As we learn more and more about cancer, we begin to find characteristics of cancer cells that betray their identity in a way we can attack. One example: Many types of cancer cells have a specific mutation in a protein called IDH1 that normal cells don’t have. The mutation in that protein changes its structure enough that you can induce antibodies to go after it but leave the normal protein — and hence normal cells — alone.
Researchers based in Heidelberg, Germany, led by Michael Platten, have done just that, as they reported March 24 in Nature. They developed a brain cancer vaccine, and the first real tests in humans show that brain tumors are being infiltrated by T cells programmed to go after this protein, and in most cases the progression of the disease is being halted.
We may just be on to something here, folks.

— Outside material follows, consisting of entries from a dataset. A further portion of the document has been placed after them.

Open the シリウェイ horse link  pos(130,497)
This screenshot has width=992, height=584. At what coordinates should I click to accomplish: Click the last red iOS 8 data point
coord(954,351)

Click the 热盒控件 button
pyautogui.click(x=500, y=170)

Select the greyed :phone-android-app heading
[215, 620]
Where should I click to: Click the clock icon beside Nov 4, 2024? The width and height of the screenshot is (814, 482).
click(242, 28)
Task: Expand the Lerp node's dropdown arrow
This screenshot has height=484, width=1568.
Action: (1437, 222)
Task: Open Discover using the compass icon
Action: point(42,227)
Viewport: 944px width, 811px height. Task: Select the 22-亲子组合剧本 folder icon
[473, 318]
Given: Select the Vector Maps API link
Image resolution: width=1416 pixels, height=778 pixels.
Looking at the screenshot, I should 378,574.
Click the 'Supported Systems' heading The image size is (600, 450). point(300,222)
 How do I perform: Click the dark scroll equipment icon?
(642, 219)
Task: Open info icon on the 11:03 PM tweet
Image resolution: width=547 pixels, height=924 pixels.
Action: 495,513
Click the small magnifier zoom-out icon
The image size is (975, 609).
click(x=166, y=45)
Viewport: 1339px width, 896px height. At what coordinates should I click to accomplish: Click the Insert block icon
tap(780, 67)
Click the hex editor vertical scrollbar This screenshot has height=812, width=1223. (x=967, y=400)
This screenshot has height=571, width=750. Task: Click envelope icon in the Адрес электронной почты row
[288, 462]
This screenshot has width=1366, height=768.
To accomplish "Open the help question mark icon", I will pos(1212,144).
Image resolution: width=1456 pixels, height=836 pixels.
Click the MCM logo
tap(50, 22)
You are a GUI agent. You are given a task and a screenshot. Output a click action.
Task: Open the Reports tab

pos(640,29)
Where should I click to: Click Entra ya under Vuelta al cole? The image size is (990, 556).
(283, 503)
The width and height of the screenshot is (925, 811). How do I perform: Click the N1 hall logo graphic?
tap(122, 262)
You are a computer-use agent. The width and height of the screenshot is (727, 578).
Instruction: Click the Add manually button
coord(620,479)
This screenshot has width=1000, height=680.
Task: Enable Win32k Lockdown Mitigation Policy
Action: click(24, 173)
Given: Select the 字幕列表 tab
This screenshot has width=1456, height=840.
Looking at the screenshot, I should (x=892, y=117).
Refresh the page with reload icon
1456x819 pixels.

Around 2007, it was noticed that colorectal cancer cells in a particular case had a mutation in the IDH1 protein. Then that same mutation started being noticed over the next decade in several other types of cancer. This mutation is called R132H, which means that the 132nd amino acid in this protein (which is 414 amino acids long) has the usual arginine (R) replaced by histidine (H).
IDH1(R132H) is especially common in gliomas. These are brain cancers that originate in the glial cells, such as glioblastoma multiforme, which Sen. McCain succumbed to. But this mutation can show up in other types of cancer as well.
Other similar variants of it have popped up, too. Sometimes it occurs in the IDH2 protein, which has the same function as IDH1 but is located in a different place in the cell.
So what does IDH1 do, and why are mutants of it showing up in so many cancers?
IDH1 is an enzyme called isocitrate dehydrogenase. It is there to catalyze (greatly speed up) the reaction we see on top below. But when IDH1 gets mutated with R132H, it stops doing that and instead catalyzes the reaction we see on the bottom:
The top reaction, where isocitrate gets converted into α-ketoglutarate, is a super-important part of your metabolism. I won’t draw out its entire metabolic neighborhood, but I can say that without IDH1 and IDH2 you would not be able to breathe, derive energy from food, or make proteins. So, it’s something you kind of like to have.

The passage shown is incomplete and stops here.